The last week of February 2011 will likely be remembered as a noteworthy milestone in the history of HIPAA privacy enforcement by the Department of Health and Human Services (“HHS”).  Showing that HHS intends to vigorously exercise the expanded civil monetary penalty enforcement provisions enacted in 2009 under the Health Information Technology for Economic and Clinical Health Act (“HITECH”), HHS announced that it reached significant resolutions of two cases of alleged HIPAA privacy violations by covered entities.  In the first announcement on February 22, HHS disclosed it has required Cignet Health to pay $4.3 million in civil monetary penalties (“CMPs”) for failing to comply with patient requests to access their health records (protected health information, or “PHI”), and for failing to cooperate in the resulting HIPAA enforcement investigation by the HHS Office of Civil Rights.  In addition to drawing attention to HHS’ intent to exercise its expanded powers under HITECH, the case sends a message that failure to take seriously the specific requirements of HIPAA privacy regulations and honor patient requests in a diligent and timely manner can result in significant financial exposure to covered entities and their business associates.  Of the total $4.3 million CMP imposed against Cignet Health, $3 million was related solely to the company’s alleged failure to cooperate in the HIPAA investigation.  While such an amount could potentially be avoided or mitigated by organizations that diligently and thoroughly cooperate in any investigation of alleged HIPAA violations, the remaining $1.3 million imposed against the organization indicates the vigorous approach that could be taken by HHS in the future with respect to enforcing patients’ privacy rights.

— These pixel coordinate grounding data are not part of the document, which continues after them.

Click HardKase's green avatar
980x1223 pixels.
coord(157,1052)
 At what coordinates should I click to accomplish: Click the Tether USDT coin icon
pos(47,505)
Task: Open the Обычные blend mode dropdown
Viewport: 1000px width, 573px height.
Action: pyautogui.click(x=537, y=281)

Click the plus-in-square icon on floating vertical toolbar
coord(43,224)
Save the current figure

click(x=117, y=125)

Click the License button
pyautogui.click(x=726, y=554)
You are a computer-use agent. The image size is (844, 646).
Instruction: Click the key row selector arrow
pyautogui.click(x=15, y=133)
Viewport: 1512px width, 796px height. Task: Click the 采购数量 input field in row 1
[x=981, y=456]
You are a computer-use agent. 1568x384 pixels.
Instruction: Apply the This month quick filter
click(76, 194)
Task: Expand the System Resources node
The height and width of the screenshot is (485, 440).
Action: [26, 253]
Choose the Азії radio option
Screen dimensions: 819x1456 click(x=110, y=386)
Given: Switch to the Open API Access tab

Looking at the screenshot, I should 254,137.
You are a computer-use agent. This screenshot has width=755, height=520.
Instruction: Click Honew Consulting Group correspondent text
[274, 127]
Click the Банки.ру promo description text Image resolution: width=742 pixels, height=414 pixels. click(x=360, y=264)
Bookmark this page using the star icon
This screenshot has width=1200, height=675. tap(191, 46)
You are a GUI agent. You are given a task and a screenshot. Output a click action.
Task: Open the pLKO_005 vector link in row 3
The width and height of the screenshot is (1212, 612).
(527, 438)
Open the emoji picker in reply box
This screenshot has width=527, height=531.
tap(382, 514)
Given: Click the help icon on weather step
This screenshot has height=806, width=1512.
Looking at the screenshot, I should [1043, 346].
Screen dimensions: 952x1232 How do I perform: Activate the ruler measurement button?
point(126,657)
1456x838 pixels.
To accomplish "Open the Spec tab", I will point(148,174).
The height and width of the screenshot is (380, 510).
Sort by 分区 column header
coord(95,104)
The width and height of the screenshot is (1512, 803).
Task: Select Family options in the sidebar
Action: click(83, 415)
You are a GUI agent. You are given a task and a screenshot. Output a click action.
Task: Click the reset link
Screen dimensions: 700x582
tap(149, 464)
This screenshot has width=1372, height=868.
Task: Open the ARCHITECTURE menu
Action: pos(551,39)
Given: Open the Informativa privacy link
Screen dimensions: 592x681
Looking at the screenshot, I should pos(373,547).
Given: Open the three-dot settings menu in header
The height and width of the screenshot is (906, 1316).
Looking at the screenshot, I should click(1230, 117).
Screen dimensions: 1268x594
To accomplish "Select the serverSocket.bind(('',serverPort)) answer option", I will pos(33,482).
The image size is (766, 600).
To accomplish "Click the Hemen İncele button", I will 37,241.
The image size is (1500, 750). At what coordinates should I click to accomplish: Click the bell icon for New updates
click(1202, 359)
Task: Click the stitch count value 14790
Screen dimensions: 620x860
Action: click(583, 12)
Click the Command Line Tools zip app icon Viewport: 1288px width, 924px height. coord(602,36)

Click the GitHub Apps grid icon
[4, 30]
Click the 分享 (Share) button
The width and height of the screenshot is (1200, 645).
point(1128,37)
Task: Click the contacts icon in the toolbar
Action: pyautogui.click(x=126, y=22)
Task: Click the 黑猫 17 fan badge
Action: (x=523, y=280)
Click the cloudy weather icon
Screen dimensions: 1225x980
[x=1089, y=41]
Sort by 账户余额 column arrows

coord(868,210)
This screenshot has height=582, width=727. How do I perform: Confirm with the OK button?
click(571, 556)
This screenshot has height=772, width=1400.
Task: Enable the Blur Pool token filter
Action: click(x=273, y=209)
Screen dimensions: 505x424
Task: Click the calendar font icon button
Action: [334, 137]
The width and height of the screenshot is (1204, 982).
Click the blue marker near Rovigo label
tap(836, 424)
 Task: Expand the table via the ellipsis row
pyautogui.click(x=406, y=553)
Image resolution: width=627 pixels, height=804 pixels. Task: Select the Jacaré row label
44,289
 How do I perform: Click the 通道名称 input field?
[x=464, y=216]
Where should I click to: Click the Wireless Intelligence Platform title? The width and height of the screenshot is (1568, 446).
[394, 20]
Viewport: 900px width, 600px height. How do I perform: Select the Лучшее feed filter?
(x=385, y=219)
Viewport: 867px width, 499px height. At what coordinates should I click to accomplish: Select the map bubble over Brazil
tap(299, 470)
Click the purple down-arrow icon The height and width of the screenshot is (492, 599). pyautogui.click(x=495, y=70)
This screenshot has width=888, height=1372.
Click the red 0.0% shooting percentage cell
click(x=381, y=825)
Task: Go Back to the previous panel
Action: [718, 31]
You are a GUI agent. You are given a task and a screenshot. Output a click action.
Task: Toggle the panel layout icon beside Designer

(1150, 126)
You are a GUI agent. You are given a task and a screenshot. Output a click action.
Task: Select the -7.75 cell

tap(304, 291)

Two days after the announcement of the $4.3 million CMP against Cignet Health, HHS announced on February 24 that it had reached a resolution agreement with The General Hospital Corporation and its affiliate Massachusetts General Physicians Organization, Inc. (“Mass General”) regarding the loss of 192 paper files containing PHI of Mass General outpatients.  The files, which were mistakenly left on a subway train by an employee while commuting, contained billing records with the name, date of birth, medical record number, health insurer and policy number, diagnosis, and name of provider for 66 patients.  Also left on the train were daily office schedules for three days that contained the names and medical record numbers for 192 patients.  HHS found that Mass General failed to implement reasonable and appropriate standards to protect the privacy of PHI when removed from its facilities.  Mass General agreed to pay $1 million to resolve the matter, but perhaps just as significant as the large civil penalty is the agreement by Mass General to adhere to a three-year corrective action plan, requiring it to develop and present for HHS approval new privacy and data security policies and procedures intended to address the administrative, technical and physician safeguards required under the HIPAA regulations, and to train all employees within 90 days of HHS approval of such policies.  The agreement also requires Mass General to appoint an internal monitor for the corrective action plan, who must report to HHS semi-annually the results of its monitoring and any “Reportable Events” under the agreement.  In a requirement of which all covered entities and business associates should take notice, the resolution agreement requires Mass General to issue a communication to all employees prohibiting them from physically removing PHI from facility premises, except for the performance of their job duties and only if reasonable and appropriate steps are taken to safeguard the confidentiality of the PHI removed.